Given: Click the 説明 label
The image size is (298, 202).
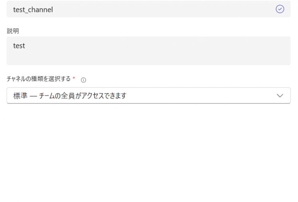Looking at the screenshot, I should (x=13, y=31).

....

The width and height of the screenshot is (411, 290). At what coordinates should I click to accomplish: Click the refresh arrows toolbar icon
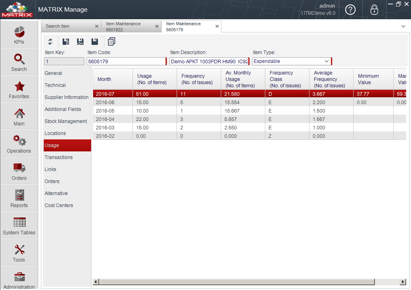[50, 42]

....

EXERCISE: Copy out the records word for word, from the line containing "Given: Click the 説明 label" through the line containing "Looking at the", including both of those lines. Leave out the pictures.

ANSWER TO THE EXERCISE:
Given: Click the 説明 label
The image size is (298, 202).
Looking at the screenshot, I should (x=13, y=31).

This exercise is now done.